Econet Wireless imported telecommunications equipment (base station components) from January 2009 to July 2013, which were classified by the Zimbabwe Revenue Authority (ZRA) as complete base stations under a duty-free tariff heading 8517.6100. On 3 December 2013, the Commissioner General wrote to Econet alleging that a post-clearance audit revealed that Econet had misclassified single components or parts of base stations as complete base stations, resulting in a revenue loss of $15,884,943.45 in customs duty and VAT. The ZRA demanded payment plus a 300% penalty totaling $63,539,773.84. On 9 December 2013, ZRA placed garnishee orders on Econet's bank accounts. Econet launched an urgent chamber application to set aside the garnishee orders. The classification issue arose from importation of base station components from different suppliers in different countries at different times. Previous correspondence from the Department of Customs and Excise (5 October 1998) and the Commissioner General (24 February 2010) had confirmed that components of base stations could be cleared duty-free under the base station tariff heading.
The appeal succeeded on the first and second grounds. The appeal failed on the fifth ground (costs). The judgment of the High Court was set aside and substituted with an order that: (a) the importation of base stations by Econet was done according to law; (b) the respondents are estopped from reclassifying for duty purposes the base station components imported by Econet and classified by the Commissioner under a duty-free tariff. The respondents were ordered to pay the costs of the appeal.
The binding legal principles established are: (1) Under section 87 of the Customs and Excise Act, the duty and obligation to classify goods for customs purposes lies exclusively with the Commissioner or an officer of the revenue authority, not with the taxpayer/importer. A taxpayer cannot be held liable for misclassification when they have no legal duty to classify. (2) The doctrine of estoppel can apply against revenue authorities to prevent retrospective reclassification of goods where: (a) the revenue authority made representations in word or deed that reasonably misled the taxpayer; (b) the taxpayer was actually misled; and (c) the representation induced the taxpayer to act as it did. (3) The power to vary or set aside classification under section 87(2) of the Customs and Excise Act requires the Commissioner to be satisfied that the original classification was incorrect, and this must be proven; the power cannot be exercised arbitrarily or without proper justification. (4) Courts cannot make findings on issues not properly before them; proceedings must be disposed of on the basis on which they were brought. (5) Letters and conduct of revenue officers acting with ostensible authority bind the revenue authority as administrative decisions.

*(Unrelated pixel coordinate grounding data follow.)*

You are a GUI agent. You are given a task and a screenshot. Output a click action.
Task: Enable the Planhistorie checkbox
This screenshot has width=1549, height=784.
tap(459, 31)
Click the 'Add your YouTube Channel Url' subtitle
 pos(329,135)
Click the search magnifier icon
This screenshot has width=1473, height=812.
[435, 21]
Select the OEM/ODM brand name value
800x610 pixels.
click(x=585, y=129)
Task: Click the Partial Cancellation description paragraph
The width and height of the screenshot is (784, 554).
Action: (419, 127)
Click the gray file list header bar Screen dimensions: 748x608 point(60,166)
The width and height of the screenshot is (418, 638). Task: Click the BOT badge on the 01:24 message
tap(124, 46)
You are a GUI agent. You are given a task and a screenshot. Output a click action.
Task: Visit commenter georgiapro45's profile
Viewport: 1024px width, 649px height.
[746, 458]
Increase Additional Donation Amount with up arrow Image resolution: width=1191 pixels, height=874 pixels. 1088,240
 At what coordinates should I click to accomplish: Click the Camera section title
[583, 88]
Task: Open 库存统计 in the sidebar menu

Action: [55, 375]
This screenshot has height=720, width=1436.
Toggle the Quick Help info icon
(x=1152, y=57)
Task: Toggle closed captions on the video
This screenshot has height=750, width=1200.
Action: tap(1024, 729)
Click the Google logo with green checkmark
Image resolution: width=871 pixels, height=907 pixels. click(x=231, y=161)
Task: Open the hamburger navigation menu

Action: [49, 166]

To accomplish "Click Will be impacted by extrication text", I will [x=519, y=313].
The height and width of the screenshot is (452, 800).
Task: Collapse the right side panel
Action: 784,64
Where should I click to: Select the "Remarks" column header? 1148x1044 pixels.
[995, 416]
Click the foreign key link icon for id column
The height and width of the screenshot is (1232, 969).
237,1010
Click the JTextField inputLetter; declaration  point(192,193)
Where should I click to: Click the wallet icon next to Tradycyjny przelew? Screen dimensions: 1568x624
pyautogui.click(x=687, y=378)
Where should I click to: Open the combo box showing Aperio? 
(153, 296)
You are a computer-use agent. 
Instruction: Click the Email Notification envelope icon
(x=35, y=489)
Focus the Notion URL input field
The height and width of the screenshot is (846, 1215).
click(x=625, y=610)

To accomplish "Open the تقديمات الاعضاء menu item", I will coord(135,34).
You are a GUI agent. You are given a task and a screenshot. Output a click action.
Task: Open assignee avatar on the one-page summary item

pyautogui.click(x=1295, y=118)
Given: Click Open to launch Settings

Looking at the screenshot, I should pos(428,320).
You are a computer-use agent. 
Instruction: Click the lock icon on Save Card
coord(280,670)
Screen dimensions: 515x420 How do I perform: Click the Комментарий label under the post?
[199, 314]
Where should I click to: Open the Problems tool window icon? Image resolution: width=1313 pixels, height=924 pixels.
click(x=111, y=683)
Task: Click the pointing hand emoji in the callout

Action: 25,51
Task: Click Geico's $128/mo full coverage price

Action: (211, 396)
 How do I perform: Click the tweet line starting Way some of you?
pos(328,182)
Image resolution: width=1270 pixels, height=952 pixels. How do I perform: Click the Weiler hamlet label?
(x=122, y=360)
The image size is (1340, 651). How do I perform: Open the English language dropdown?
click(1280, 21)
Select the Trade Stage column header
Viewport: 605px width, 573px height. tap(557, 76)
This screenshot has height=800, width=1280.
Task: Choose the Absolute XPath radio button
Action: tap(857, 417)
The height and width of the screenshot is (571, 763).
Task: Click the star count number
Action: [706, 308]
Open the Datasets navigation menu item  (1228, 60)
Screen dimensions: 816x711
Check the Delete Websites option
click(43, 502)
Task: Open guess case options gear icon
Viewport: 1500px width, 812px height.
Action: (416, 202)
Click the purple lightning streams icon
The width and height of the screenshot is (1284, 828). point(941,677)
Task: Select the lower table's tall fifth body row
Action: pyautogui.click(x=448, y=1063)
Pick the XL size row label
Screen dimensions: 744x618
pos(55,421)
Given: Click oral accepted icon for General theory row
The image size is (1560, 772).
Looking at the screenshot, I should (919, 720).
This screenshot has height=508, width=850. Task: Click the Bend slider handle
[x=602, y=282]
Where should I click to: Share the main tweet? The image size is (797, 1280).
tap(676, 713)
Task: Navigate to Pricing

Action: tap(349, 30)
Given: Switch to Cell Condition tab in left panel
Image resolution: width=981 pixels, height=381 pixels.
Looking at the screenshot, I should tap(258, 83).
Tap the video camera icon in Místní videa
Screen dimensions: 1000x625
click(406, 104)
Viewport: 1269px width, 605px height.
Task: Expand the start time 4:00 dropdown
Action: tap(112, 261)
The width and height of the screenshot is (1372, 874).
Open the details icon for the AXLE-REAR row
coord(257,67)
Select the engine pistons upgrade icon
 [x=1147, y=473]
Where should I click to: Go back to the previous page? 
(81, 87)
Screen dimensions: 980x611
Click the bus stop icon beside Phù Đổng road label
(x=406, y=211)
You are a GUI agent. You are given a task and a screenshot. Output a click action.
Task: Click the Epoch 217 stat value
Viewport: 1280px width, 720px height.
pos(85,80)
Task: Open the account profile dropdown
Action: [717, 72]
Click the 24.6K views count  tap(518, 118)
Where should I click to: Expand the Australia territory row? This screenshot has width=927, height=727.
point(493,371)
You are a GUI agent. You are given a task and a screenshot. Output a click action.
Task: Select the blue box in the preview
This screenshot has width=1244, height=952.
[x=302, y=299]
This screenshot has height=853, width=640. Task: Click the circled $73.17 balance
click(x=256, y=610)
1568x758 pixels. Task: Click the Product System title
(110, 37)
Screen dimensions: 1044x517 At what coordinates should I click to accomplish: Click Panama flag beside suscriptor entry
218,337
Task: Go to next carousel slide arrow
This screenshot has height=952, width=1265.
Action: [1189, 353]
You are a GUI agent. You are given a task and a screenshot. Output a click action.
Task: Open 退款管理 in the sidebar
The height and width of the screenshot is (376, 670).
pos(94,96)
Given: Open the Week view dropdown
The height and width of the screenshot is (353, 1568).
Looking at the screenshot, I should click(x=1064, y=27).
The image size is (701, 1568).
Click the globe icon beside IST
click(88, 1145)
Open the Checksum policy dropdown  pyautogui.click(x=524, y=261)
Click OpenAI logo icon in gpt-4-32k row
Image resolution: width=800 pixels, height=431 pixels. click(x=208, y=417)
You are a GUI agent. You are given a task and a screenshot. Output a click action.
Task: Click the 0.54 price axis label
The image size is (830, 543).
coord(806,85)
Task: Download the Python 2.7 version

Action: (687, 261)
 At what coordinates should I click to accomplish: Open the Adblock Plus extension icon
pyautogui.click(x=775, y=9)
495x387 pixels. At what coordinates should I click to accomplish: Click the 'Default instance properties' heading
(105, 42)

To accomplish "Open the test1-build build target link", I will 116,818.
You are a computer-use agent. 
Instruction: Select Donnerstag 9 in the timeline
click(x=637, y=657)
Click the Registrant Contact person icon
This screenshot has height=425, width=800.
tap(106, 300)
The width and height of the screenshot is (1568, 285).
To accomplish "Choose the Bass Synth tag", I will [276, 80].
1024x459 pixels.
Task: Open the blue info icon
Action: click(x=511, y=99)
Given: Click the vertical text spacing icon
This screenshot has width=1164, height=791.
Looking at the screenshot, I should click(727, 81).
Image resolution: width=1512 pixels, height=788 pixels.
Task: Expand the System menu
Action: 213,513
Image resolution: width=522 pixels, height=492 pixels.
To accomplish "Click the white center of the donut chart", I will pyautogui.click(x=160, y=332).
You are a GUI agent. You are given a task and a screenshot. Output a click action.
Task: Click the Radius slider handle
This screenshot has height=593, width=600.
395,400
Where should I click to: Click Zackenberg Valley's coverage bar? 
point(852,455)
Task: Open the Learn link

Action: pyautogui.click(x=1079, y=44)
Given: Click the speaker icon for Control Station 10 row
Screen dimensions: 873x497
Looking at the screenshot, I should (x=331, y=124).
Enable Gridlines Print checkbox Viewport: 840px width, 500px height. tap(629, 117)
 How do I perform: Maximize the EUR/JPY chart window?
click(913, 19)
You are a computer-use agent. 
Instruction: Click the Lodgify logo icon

The Court made several non-binding observations: (1) It noted the impracticability of requiring all components of complex equipment to be imported simultaneously when they are manufactured by different suppliers in different countries - this practical reality must inform the application of customs rules. (2) The Court observed that the suggested requirement to move goods into bonded warehouses appeared to have been for the convenience of the taxpayer rather than a strict legal requirement. (3) The Court commented that there appeared to be no legal barrier to importing components in excess of currently installed base stations if those components were intended for future installations. (4) The Court noted that a reconciliation of imported components against installed base stations would have revealed the true position and avoided the misconception that 491,142 base stations had been imported. (5) The Court observed that the difference between administrative correspondence and formal advance tax rulings is not determinative where the correspondence constitutes an administrative decision on classification made under statutory authority. (6) The Court made general observations about the standard for interfering with discretionary decisions on costs, reiterating established principles from prior cases.
This case establishes important principles in Zimbabwean (and by extension South African) tax and customs law: (1) It confirms that the statutory duty to classify goods for customs purposes lies exclusively with revenue authorities, not taxpayers, and taxpayers cannot be held liable for alleged 'misclassification' when classification is not their legal duty. (2) It affirms that the doctrine of estoppel can apply against revenue authorities in relation to administrative decisions on classification, particularly where there has been consistent practice over an extended period (15 years) and the taxpayer has relied on official representations. (3) It limits the retrospective application of reclassification powers under customs legislation, requiring clear proof that initial classification was incorrect before variation is permitted. (4) The case demonstrates the importance of administrative certainty and protection of legitimate expectations in tax matters. (5) It clarifies that courts must dispose of cases based on the pleaded case and cannot make findings on issues not properly before them, even in tax disputes.